June 17th, 2022 at 3:55 PM ^

I don't think you can say "M should have just paid him the same $ to stay" and think that ends it.

Bakich more than likely has some things he wants to do in his career that his chances of achieving while at M are slim-to-none. At Clemson he will make much more consistent and deeper runs into post season play and has a MUCH better chance at winning a CWS. Remember that M wasn't going anywhere this year w/o the very unlikely B10 Tourney win.

I'm not sure what the possibilities are in coaching going from college to MLB, but whatever the next rung up is from college baseball,  Clemson is inarguably a superior springboard than M.

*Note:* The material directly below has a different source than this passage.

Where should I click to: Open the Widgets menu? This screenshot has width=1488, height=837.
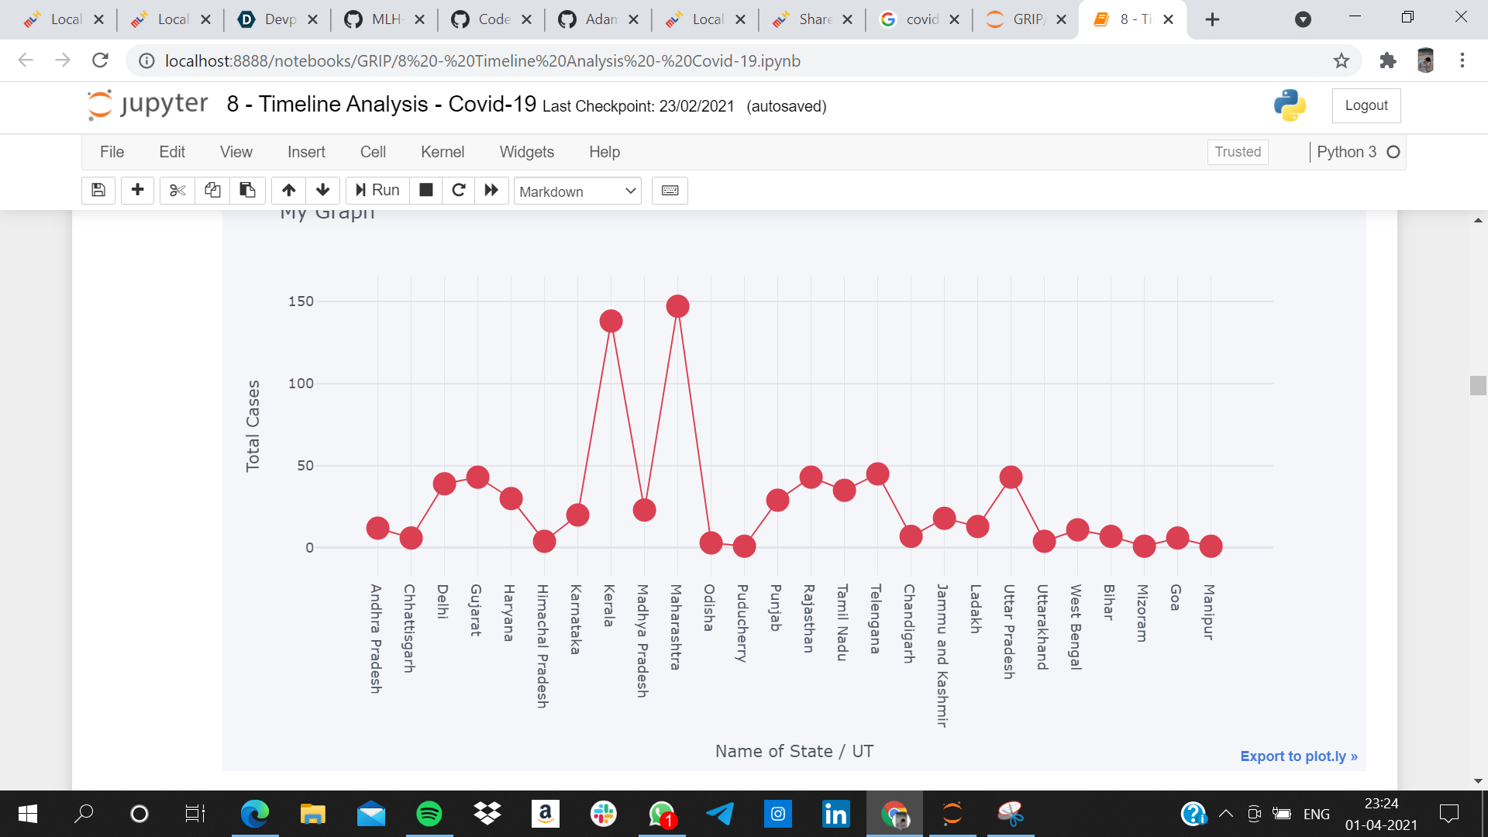click(x=526, y=152)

Keeping Bakich with $ would mean paying a stupid amount more than he is getting at Clemson and while maybe possible, it simply isn't smart when you have a whole AD and other coaches to consider, and Warde has bosses just like everyone who wouldn't likely be approving of that kind of decision.

Real Tackles Wear 77

June 17th, 2022 at 1:16 PM ^

Wouldn't excite me as much as some of the other names that have been mentioned but he seems like a good coach who's had some success at a school that isn't easy to win at.

FWIW I checked a Clemson board and many of their fans were not excited about Bakich so who knows...

Booted Blue in PA

June 17th, 2022 at 2:07 PM ^

he's coaching at his alma mater....  but he's only making 250k

i suspect he'd about double his salary taking the Michigan job, but he's from CT, was a captain on UConn baseball team and probably has the job as long as he wants it.    

i could see him saying, 'Thanks, but I'll pass'.

fat_wilhelm

June 17th, 2022 at 4:50 PM ^

IMO, they should have just offered Nick Schnabel straight away to keep the direction of the program intact and to keep current players and recruits on board. Young A+ recruiter and a great baseball mind with plenty of head coach interest by other schools over the last ten years, but now it's too late. I guess Jordan Bischel would be my next choice.

I would also like to see Ryan Kelley, former M pitcher and current head coach at WSU get a look.

Blue in Fishers

June 17th, 2022 at 9:25 PM ^

Awesome coach and awesome person!  Don’t post much but have to post this - my late brother (UM Med) was the Sports Medicine Director for his career at UCONN.  He, unfortunately, can’t speak on this now but I know for a fact that Coach Penders is legit in his eyes - which makes him legit in mine (if you knew my brother, you would know that his judgment in these things is worth listening to.

cheesheadwolverine

June 18th, 2022 at 12:05 PM ^

This Connecticut website says a "source with knowledge of the situation told Hearst Connecticut Media that the information was “not true,” and the tweet was soon taken down by Justice. It appears possible, according to another source, that Penders may have had a phone conversation regarding the job, but to characterize it as an “interview” was an overreach."

https://www.ctinsider.com/uconn/article/Could-UConn-baseball-coach-Jim-Penders-be-a-17249400.php

rhamada

June 18th, 2022 at 5:55 PM ^

Warde should take a run at Mike Bell from Pitt.  He was the pitching coach at FSU when Mike Martin was head coach.  FSU gave Mike Martin Jr the job when Mike Bell deserved it.  He has recruiting ties all over the country, and especially in the south.